Sounds good. By all means share your discoveries. :wink:

From my OP:

Two possibilities already come to mind.

  1. The teflon is acting as a shim and we’re just not seeing it - as in, some of the teflon is getting wedged in such as way as to alter the gap.
  2. I know that the threading on some of the old yoyos was a bit wider than it should have been. Perhaps the halves are angled a little bit differently against the bearing each time the yoyo is screwed together because of the lack of snugness of the axle against the threading in the halves.

I was always under the impression that the purpose of tuning yoyos with a floating axle was to make the weight of the halves shift ever so slightly until one found the setting that resulted in the least vibe possible. Regardless of what is physically happening, many people, myself included, have tuned yoyos by tinkering with axle placement such that the yoyo goes from having a noticeable vibe on the fingernail test to not having a noticeable vibe so something must be happening, we aren’t all crazy.

Also, stuff with hex nut axle systems (Project, FHZs, whatever else) are tuned in effectively the same way as SE enabled yoyos.

Quoted now for the third time:

I also already acknowledged the weight shift possibility. But no, that’s not what is normally presented as the reason for moving the axle. And the odds of it working are on the slim side. There’s just so little weight… and especially the prescribed method of turning a fraction of a turn bit-at-a-time. If you have a long threaded “channel” and a long enough axle that you can shift it back and forth by several millimetres, there might be a chance.

Some older yoyos apparently had poorly tapped threads; you could reduce vibe by putting some tape around the axle before inserting it, creating a better mechanical connection between halves. So any twisting and turning would have been incidental to the mere presence of tape. :smiley:

Very good point about the nut system. You could definitely reorient halves that way.

By jove this is an intellectually stimulating thread. Keep it coming guys. :smiley:

Ever tried unscrewing a Protostar? No force on earth is getting those little black arrows to match up again… :stuck_out_tongue:

I cannot stress how strongly I agree with Greg in this thread. It has always seemed the most bizarre concept to me. OK, but here’s a quiz question for you on teflon tape - when you screw in an axle typically the machining of the yoyo/the small distance the axle sits within the yoyo half gives rise to some play in the position of the axle. You can feel this with your finger, you can move the axle left/right a little bit when it’s in the axle half. OK, so then you screw the halves together and it pulls the axle thread against the thread in the yoyo half, holding the yoyo together, creating a specific axle orientation. If you add teflon tape, which lies between the axle threads and the yoyo thread, the same orientation of axle may not be achievable, even when you screw the halves together. Therefore will the relative position/angle of the yoyo halves will be changed by a minuscule amount creating a ‘tuning’ effect?
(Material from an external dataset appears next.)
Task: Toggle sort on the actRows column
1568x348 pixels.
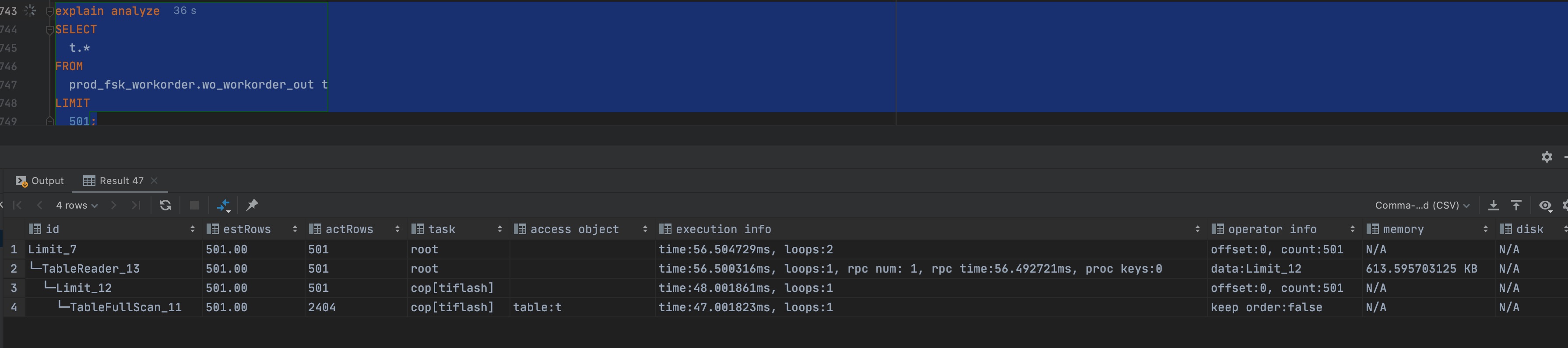Action: tap(397, 229)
BTW I despise teflon tape in yoyos. It’s a guaranteed way to help people strip their threads.

Heheh, I believe that! You can definitely do things to tune screw-apart fixies, too… they tolerate a bit of extra tightening or backing off a bit. Plus the gap is fairly easily adjusted with shims or sanding.
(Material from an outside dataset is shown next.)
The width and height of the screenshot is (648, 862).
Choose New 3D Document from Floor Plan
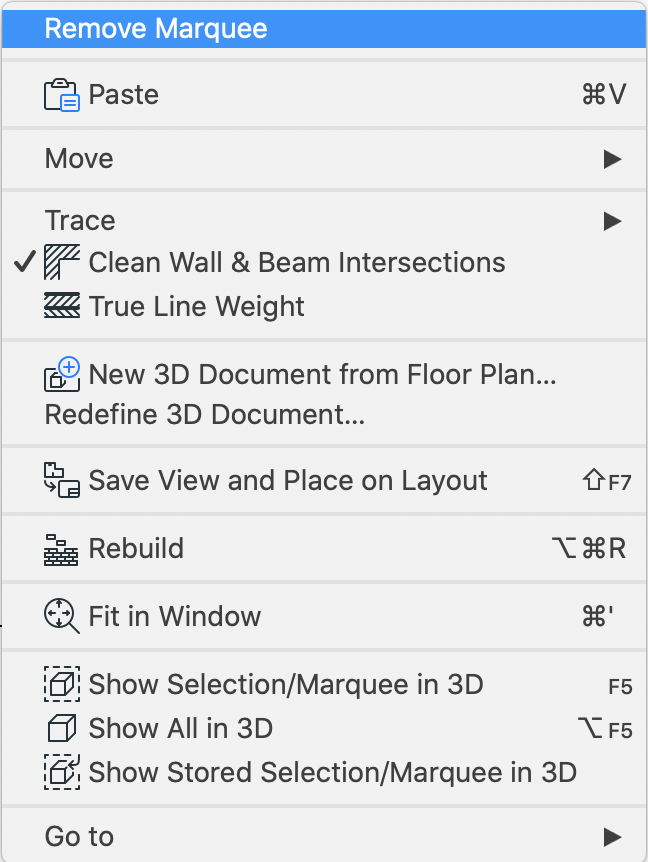coord(322,374)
But yeah… I have no pressing need to tune a wooden fixie at this juncture.

Thanks, Joe.

Yeah, I could see how that would be possible, particularly in yoyos with overly loose threads. The amount of “play” would be less than a millimetre, though; if your yoyos is “this” close to the sweet spot, it might give you the extra push, but it would have to be a pretty rare yoyo for that to happen with I would imagine.

Anybody have any suggestions for me?